As I was leaving to go on a trip I found that my watch had stopped. So I left it behind to have the battery replaced. At the airport I looked around for a new watch. There was one place that had hundreds of watches on offer. Only one out of these hundreds had a face that was easy to read. What was this watch? It was an inexpensive Sekonda. In fact it was exactly the same model as the one I had left behind.
I was certainly not looking to buy the same model again. I had bought it the first time around because the face was easy to read - the same reason I bought it the second time even when I was not looking for it. Is it not extraordinary that out of those hundreds of watches only one had a face that was easy to read? And so the same watch came up twice - in two completely different places.
The purpose of a watch is to indicate the time. Obviously, the time has to be accurate. Today, with quartz movements, all watches are equally accurate. That a watch should be accurate is now almost taken for granted. The second most important thing is that the time should be communicated in an effective way.
This usually means a visual way. So why did these hundreds of watches fail miserably at this relatively simple task? What is the use of marking the time accurately if it is difficult to read what the time is? I have touched on this point on my website (which can be found at www.edwdebono.com, and also at www.edwarddebono.com) and am elaborating upon it here.

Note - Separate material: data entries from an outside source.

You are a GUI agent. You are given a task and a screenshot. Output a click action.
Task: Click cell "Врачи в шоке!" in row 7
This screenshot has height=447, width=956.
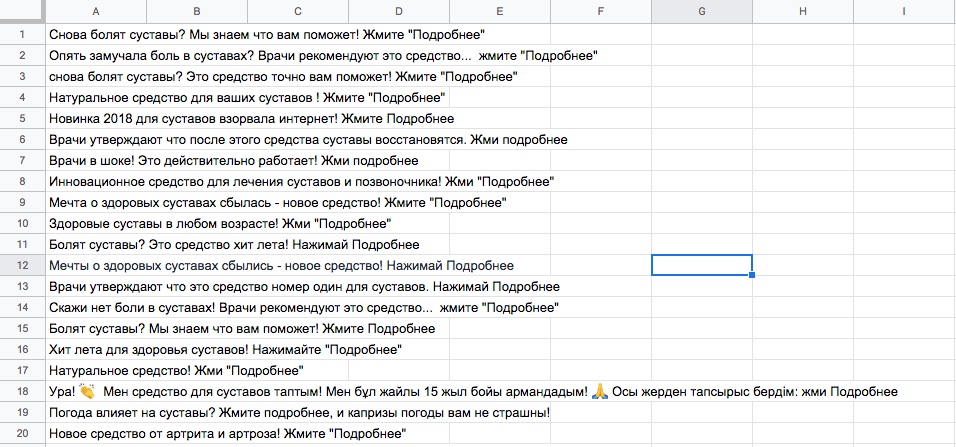(96, 160)
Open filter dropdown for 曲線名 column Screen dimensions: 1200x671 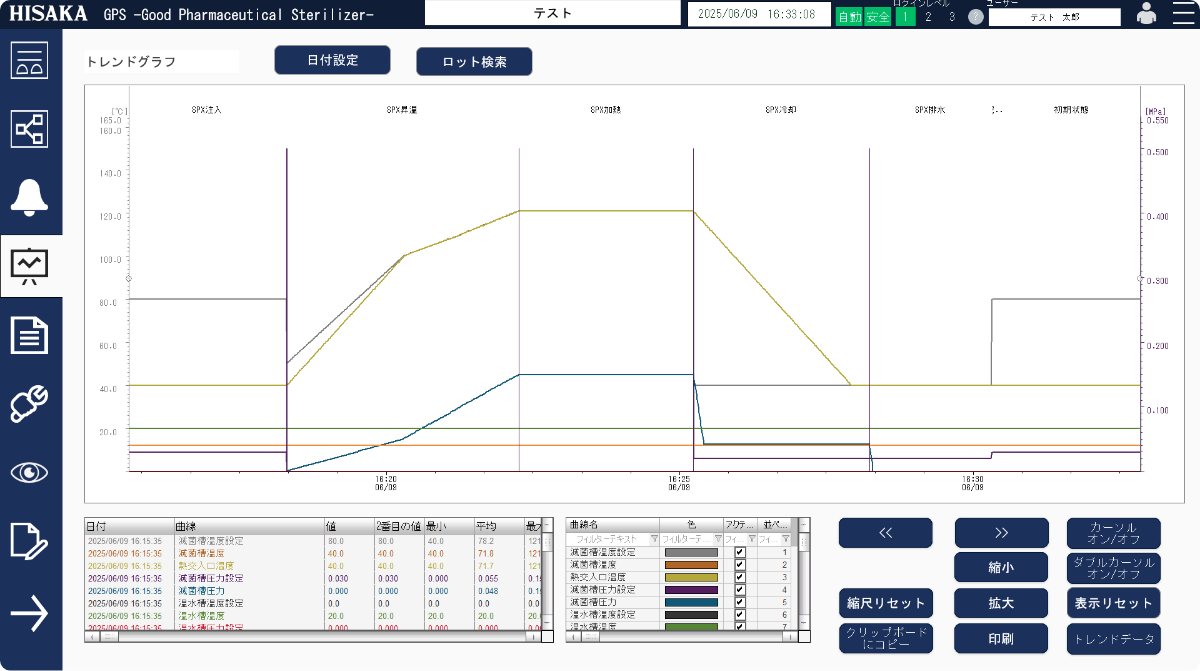[x=653, y=539]
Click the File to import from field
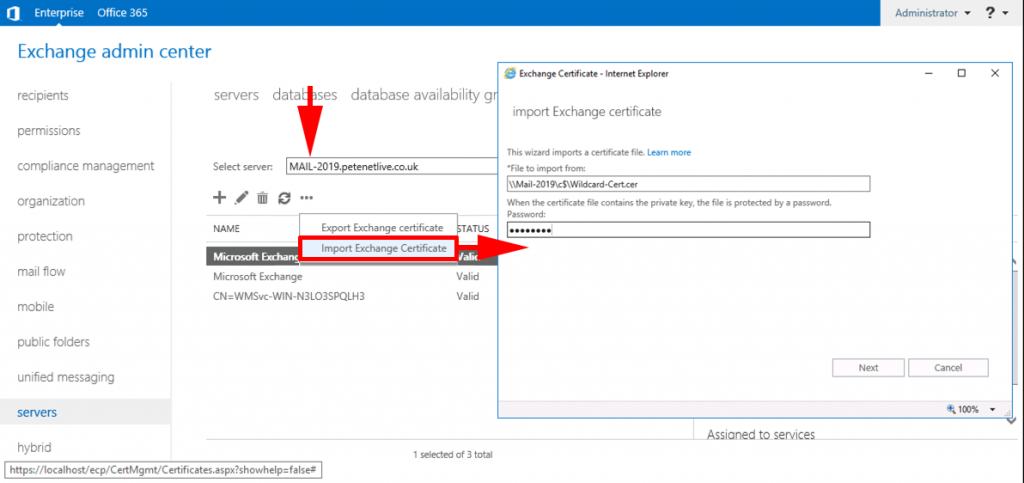The image size is (1024, 483). click(688, 184)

A watch face should be easily readable in poor light and by a person who might need reading glasses - but does not want to put them on just to read the time.
So why do ninety five percent (or more) of watches fail this simple test?
TOO SIMPLE
Having a watch face that is simple and easy to read does not allow a designer to flex his or her design muscle. Who needs a designer to produce a simple watch face? So there is 'design excess'. Design excess occurs when a designer seeks too hard to leave a 'design' imprint. The result may be clever-clever stuff which loses out on functionality. This happens over and again in the design world. Design becomes the fashion, and designers are given a free hand. Very soon everything is over-designed and people back away from design.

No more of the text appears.